* [GIVEN PROBLEM]:
Starting at the line containing "Education (20, 2507)" and ending at the line containing "[mobile menu] (6, 19)", write those lines out again in full, keeping any request text. Add -50 to each number in their click coordinates.

* [MATERIALS PROVIDED]:
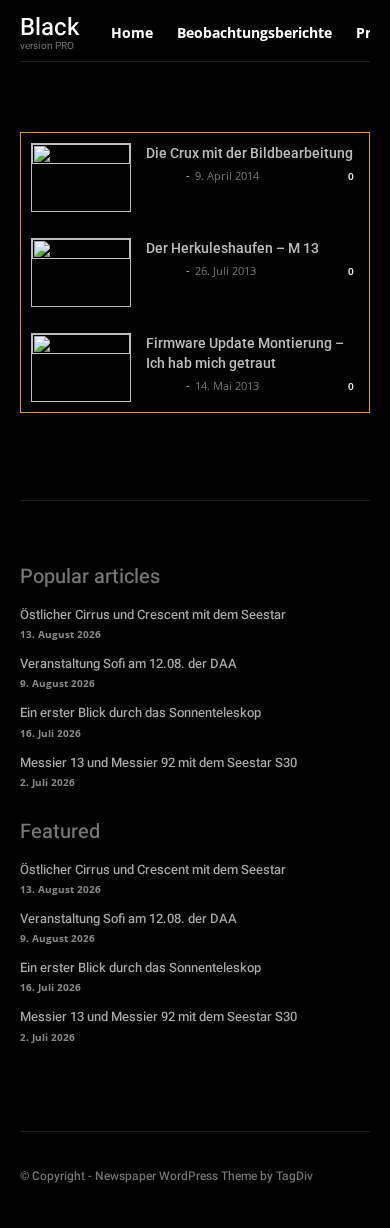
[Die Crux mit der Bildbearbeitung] (81, 177)
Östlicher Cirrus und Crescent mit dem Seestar (153, 614)
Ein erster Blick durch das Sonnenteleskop (140, 712)
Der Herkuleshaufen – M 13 (232, 248)
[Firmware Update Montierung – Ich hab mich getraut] (81, 367)
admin (163, 175)
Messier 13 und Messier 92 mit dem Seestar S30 (158, 762)
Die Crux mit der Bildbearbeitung (249, 153)
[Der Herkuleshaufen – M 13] (81, 272)
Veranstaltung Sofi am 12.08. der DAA (128, 663)
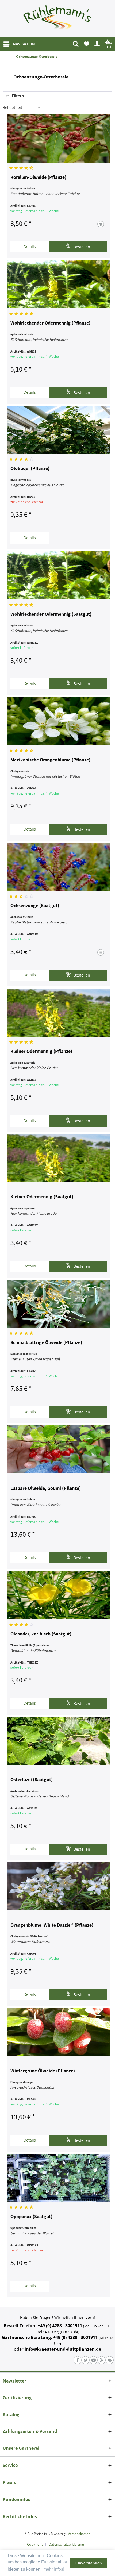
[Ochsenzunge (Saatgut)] (58, 867)
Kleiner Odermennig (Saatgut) (41, 1197)
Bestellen (81, 246)
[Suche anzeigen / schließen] (75, 44)
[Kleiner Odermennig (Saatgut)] (58, 1158)
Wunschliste (86, 44)
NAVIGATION (24, 43)
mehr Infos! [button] (53, 2569)
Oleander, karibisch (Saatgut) (40, 1634)
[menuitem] (19, 44)
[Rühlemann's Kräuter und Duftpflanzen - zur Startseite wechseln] (57, 19)
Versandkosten (79, 2533)
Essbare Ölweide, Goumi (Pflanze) (45, 1488)
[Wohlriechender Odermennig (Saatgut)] (58, 575)
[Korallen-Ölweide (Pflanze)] (58, 138)
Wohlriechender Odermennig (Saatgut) (50, 614)
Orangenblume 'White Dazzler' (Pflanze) (51, 1925)
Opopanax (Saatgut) (31, 2216)
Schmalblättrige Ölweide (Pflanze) (46, 1342)
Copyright (35, 2544)
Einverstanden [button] (88, 2563)
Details (30, 246)
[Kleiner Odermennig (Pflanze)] (58, 1013)
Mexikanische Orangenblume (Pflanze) (50, 760)
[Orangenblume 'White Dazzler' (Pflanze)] (58, 1886)
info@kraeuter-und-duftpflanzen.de (63, 2349)
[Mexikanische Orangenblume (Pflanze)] (58, 721)
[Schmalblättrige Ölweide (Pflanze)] (58, 1304)
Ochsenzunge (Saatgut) (34, 905)
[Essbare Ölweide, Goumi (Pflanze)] (58, 1449)
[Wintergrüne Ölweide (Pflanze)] (58, 2032)
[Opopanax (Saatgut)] (58, 2178)
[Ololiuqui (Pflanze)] (58, 430)
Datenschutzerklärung (66, 2544)
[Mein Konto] (97, 44)
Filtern (17, 95)
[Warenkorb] (108, 44)
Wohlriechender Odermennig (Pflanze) (50, 323)
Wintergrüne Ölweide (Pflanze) (42, 2071)
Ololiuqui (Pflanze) (29, 468)
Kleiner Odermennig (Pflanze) (41, 1051)
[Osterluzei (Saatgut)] (58, 1741)
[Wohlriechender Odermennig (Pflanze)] (58, 284)
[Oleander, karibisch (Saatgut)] (58, 1595)
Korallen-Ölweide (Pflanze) (38, 177)
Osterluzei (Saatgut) (31, 1780)
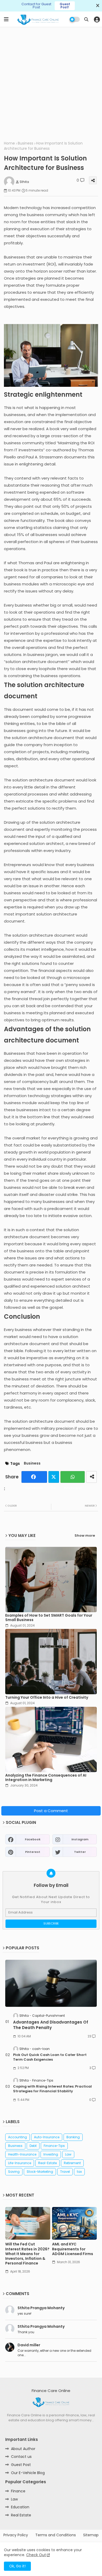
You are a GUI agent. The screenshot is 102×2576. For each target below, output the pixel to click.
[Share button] (91, 1477)
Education (20, 2507)
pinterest (32, 1852)
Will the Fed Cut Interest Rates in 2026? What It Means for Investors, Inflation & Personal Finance (27, 2254)
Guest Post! (65, 5)
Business (25, 143)
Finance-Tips (54, 2145)
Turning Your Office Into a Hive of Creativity (46, 1697)
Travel (65, 2171)
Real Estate (21, 2515)
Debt (33, 2145)
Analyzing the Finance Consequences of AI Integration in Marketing (45, 1777)
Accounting (17, 2137)
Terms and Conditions (55, 2535)
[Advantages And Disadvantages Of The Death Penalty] (51, 1983)
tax (79, 2171)
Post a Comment (51, 1810)
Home (9, 143)
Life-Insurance (19, 2163)
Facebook (34, 1477)
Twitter (53, 1477)
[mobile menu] (6, 19)
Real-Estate (47, 2163)
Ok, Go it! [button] (17, 2566)
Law (68, 2154)
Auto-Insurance (46, 2137)
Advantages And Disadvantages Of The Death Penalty (50, 2024)
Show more (85, 1535)
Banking (73, 2137)
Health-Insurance (22, 2154)
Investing (50, 2154)
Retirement (72, 2163)
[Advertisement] (51, 83)
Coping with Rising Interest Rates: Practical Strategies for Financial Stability (52, 2089)
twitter (80, 1852)
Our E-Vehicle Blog (28, 2472)
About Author (23, 2448)
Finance (18, 2491)
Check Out (36, 2554)
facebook (33, 1839)
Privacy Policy (15, 2535)
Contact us (21, 2456)
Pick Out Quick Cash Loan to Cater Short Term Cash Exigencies (50, 2057)
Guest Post (21, 2464)
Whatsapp (72, 1477)
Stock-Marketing (40, 2171)
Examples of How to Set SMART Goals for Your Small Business (48, 1617)
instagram (79, 1839)
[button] (86, 19)
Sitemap (91, 2535)
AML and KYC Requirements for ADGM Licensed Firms (72, 2249)
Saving (14, 2171)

* [REPLY TO THE EXERCISE]:
Education (-30, 2457)
pinterest (-18, 1802)
Will the Fed Cut Interest Rates in 2026? What It Means for Investors, Inflation & Personal Finance (-23, 2204)
Guest Post! (15, -45)
Business (-25, 93)
Finance-Tips (4, 2095)
Turning Your Office Into a Hive of Creativity (-4, 1647)
Travel (15, 2121)
Real Estate (-29, 2465)
Debt (-17, 2095)
Analyzing the Finance Consequences of AI Integration in Marketing (-5, 1727)
Accounting (-33, 2087)
Terms and Conditions (5, 2485)
[Advantages And Disadvantages Of The Death Penalty] (1, 1933)
tax (29, 2121)
Post a Comment (1, 1760)
Home (-41, 93)
Life-Insurance (-31, 2113)
Facebook (-16, 1427)
Twitter (3, 1427)
[mobile menu] (-44, -31)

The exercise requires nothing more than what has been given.